DMA Study: Privacy Legislation Could Lead to Postal Rate Increase
The study found that rapid advances in computing, communications and database marketing technologies over the past 15 years have helped make mail a relatively efficient medium for targeted direct marketing. The study said information is the key component of effective targeting.
But without access to robust consumer information, mail becomes less cost-efficient as a marketing medium. In addition, the study found that direct marketers, which spent almost $45 billion in direct mail advertising in 2000, will migrate their ad spending to other media in response to privacy legislation.
The USPS cannot expect to survive if major marketers abandon the mail system for more cost-effective and reliable measures to reach their customers, the study concluded.
"We are concerned because the USPS is in a dogfight just to remain competitive and relevant, as it is," said H. Robert Wientzen, president/CEO of the Direct Marketing Association. "The last thing the postal service needs is another legislative nail in its coffin that will drive away its biggest customers."
If commercial mail volume decreases because of new legislative and regulatory burdens that restrict the use of marketing information, the USPS would have to find another way to finance its costs. Under the current 31-year-old law that governs the USPS, its principal method for raising cash is raising rates.

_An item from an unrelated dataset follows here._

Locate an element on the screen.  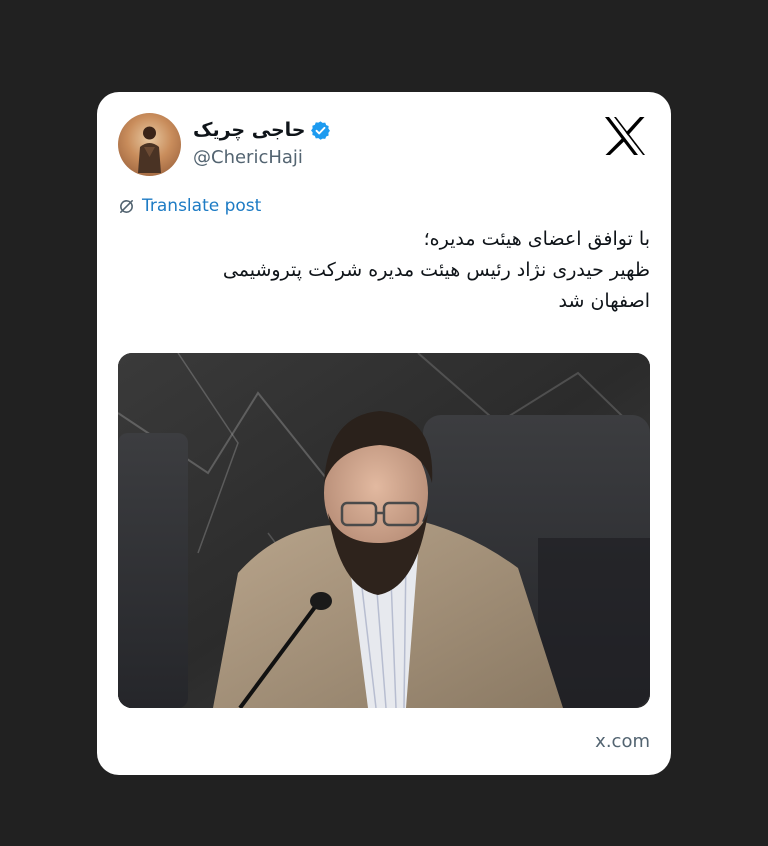
avatar-photo-icon is located at coordinates (150, 150).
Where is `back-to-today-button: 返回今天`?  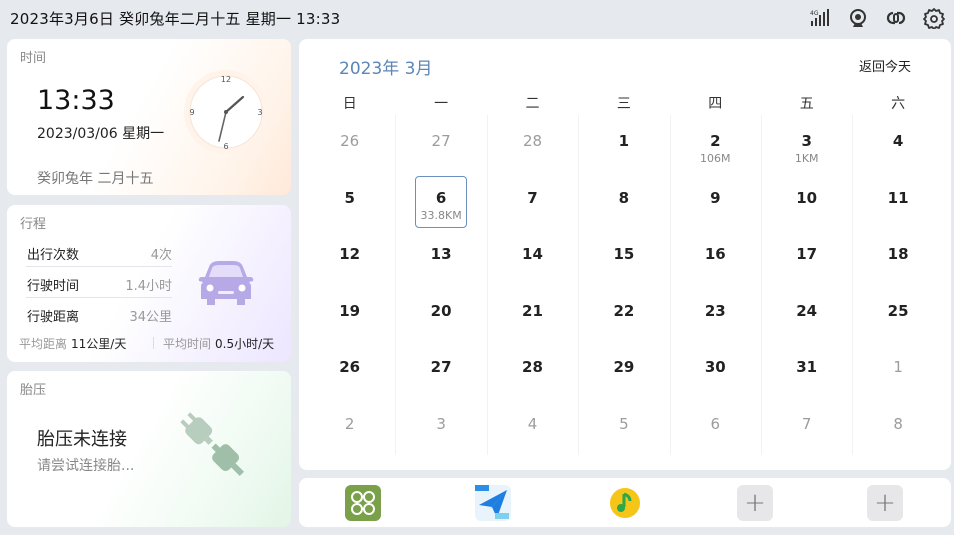
back-to-today-button: 返回今天 is located at coordinates (885, 66).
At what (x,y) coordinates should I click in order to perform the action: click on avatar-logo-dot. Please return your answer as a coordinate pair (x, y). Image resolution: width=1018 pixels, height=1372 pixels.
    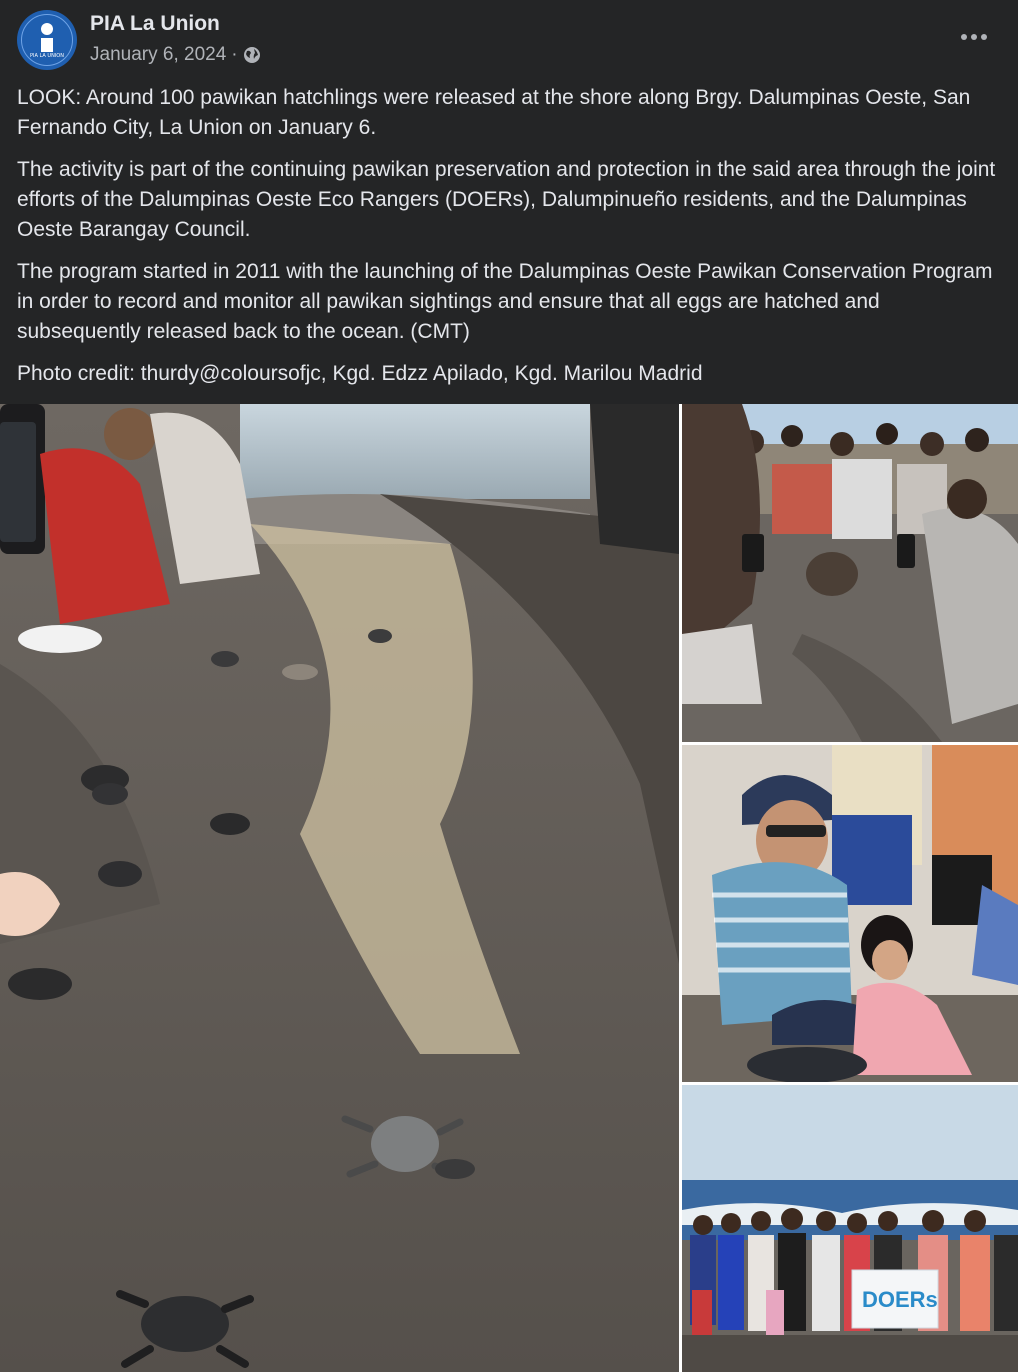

"If an opt-in-style privacy bill were to become law, it would force companies to redirect limited advertising revenue away from the USPS," said Michael Turner, executive director of the Information Services Executive Council, an arm of the DMA that conducted the study. "Rather than market their wares through the mail, these companies will get their message out through alternate channels like cable television and print media, such as newspapers and magazines."
Other looming trends, such as the rapid erosion of prompt postal delivery and a series of additional postal rate hikes, also would cut into commercial mail volume, the study found.
"These 'supply-side shocks' diminish the role that the postal service can play as a marketing tool," Turner said.
The study was titled "The Likely Impact on USPS of Restrictions on Free Flow of Information."